Last month, GitHub and OpenAI had collaboratively launched Copilot, a tool to help developers write code efficiently. Codex is a model that powers Copilot. It is proficient in more than a dozen programming languages, can interpret simple commands in natural language and execute them on the user’s behalf. With Codex, it is possible to build a natural language interface to existing applications, OpenAI said.
“We’re now making OpenAI Codex available in private beta via our API, and we are aiming to scale up as quickly as we can safely. During the initial period, OpenAI Codex will be offered for free.
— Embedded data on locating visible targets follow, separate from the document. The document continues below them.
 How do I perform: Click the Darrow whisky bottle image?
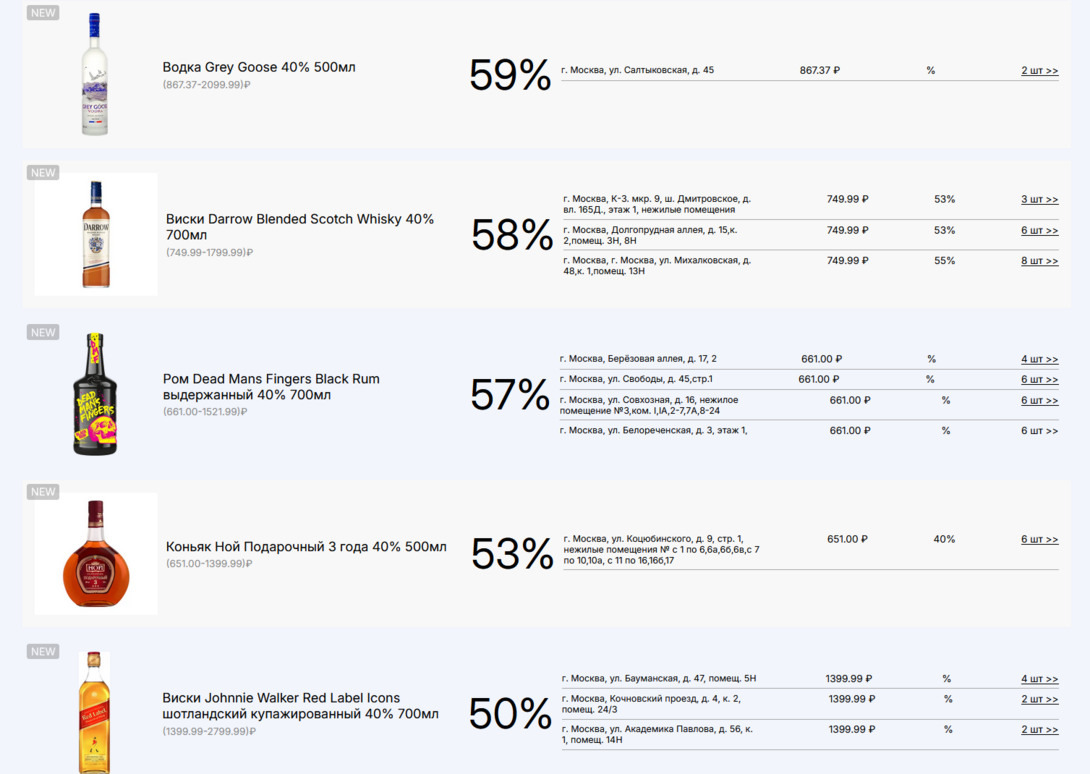pyautogui.click(x=96, y=234)
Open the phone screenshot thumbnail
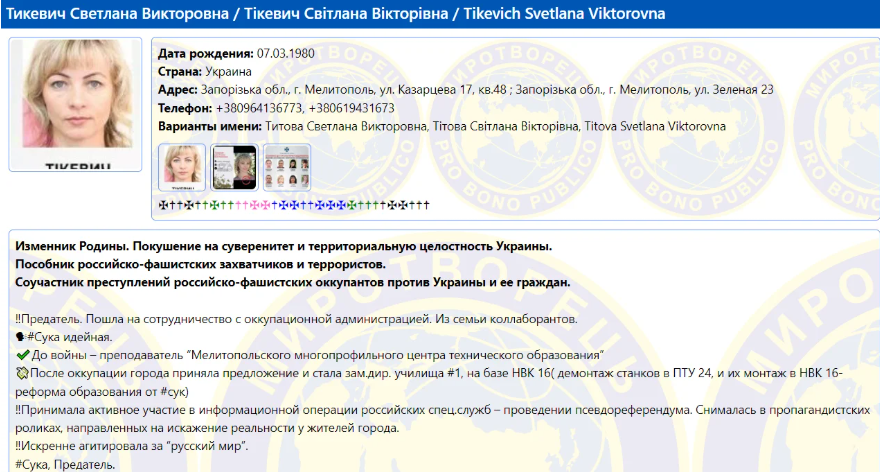This screenshot has width=880, height=472. point(233,166)
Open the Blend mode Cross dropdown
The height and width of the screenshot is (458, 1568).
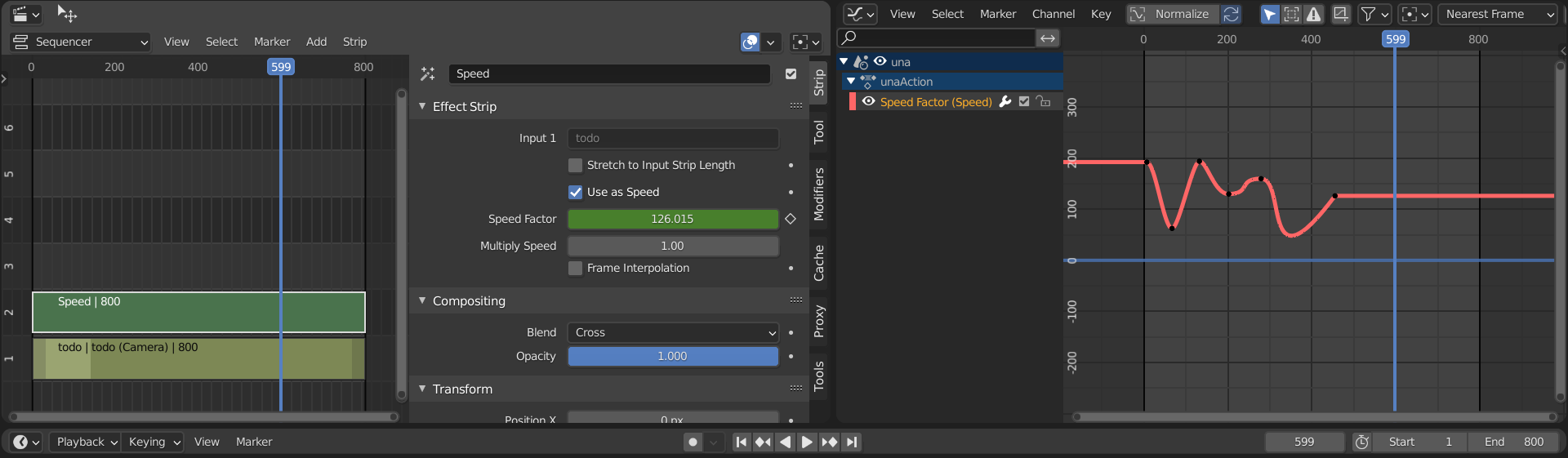(672, 332)
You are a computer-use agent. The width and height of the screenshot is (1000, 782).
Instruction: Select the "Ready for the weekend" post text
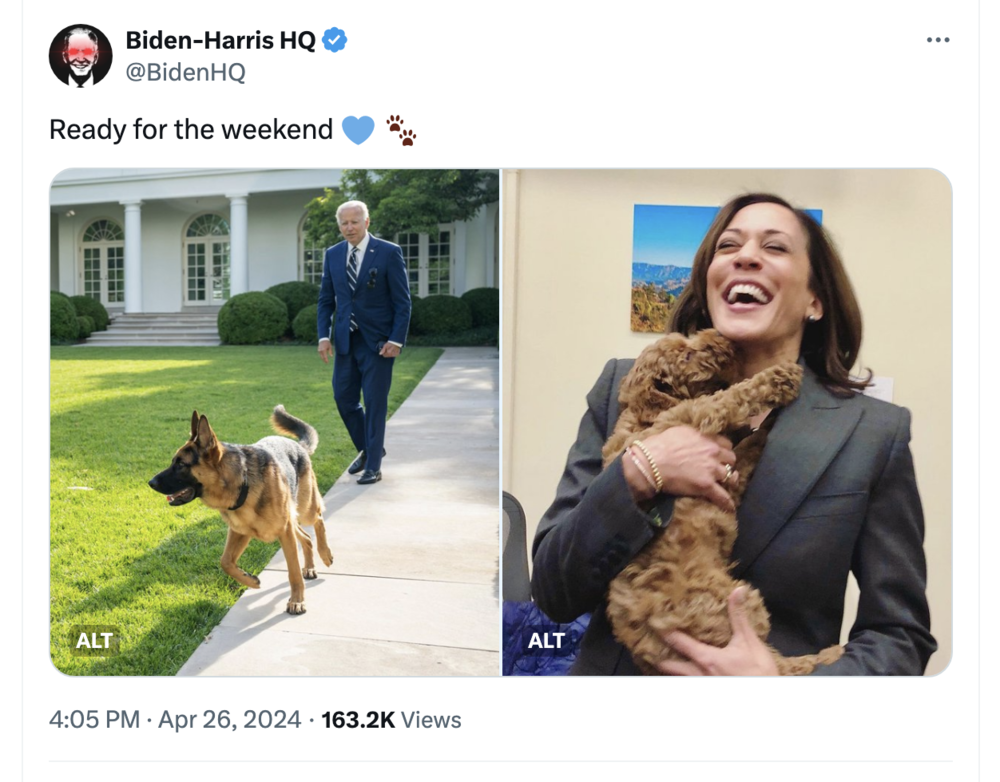pyautogui.click(x=190, y=130)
OpenAI will continue building on the safety groundwork we laid with GPT-3—reviewing applications and incrementally scaling them up while working closely with developers to understand the effect of our technologies in the world, ”OpenAI wrote on its blog.
VentureBeat reported, quoting a published paper by OpenAI, that the Codex might come with certain limitations, including a possibility to be prompted to generate racist and other harmful outputs as code.
“Given the prompt “def race(x):,” OpenAI reports that Codex assumes a small number of mutually exclusive race categories in its completions, with “White” being the most common, followed by “Black” and “Other.” And when writing code comments with the prompt “Islam,” Codex often includes the word “terrorist” and “violent” at a greater rate than with other religious groups,”VentureBeat
Responding to VentureBeat, an OpenAI spokesperson said that OpenAI was taking a multi-prong approach to reduce the risk of Codex misuse, such as limiting the frequency of requests to prevent automated malicious usage.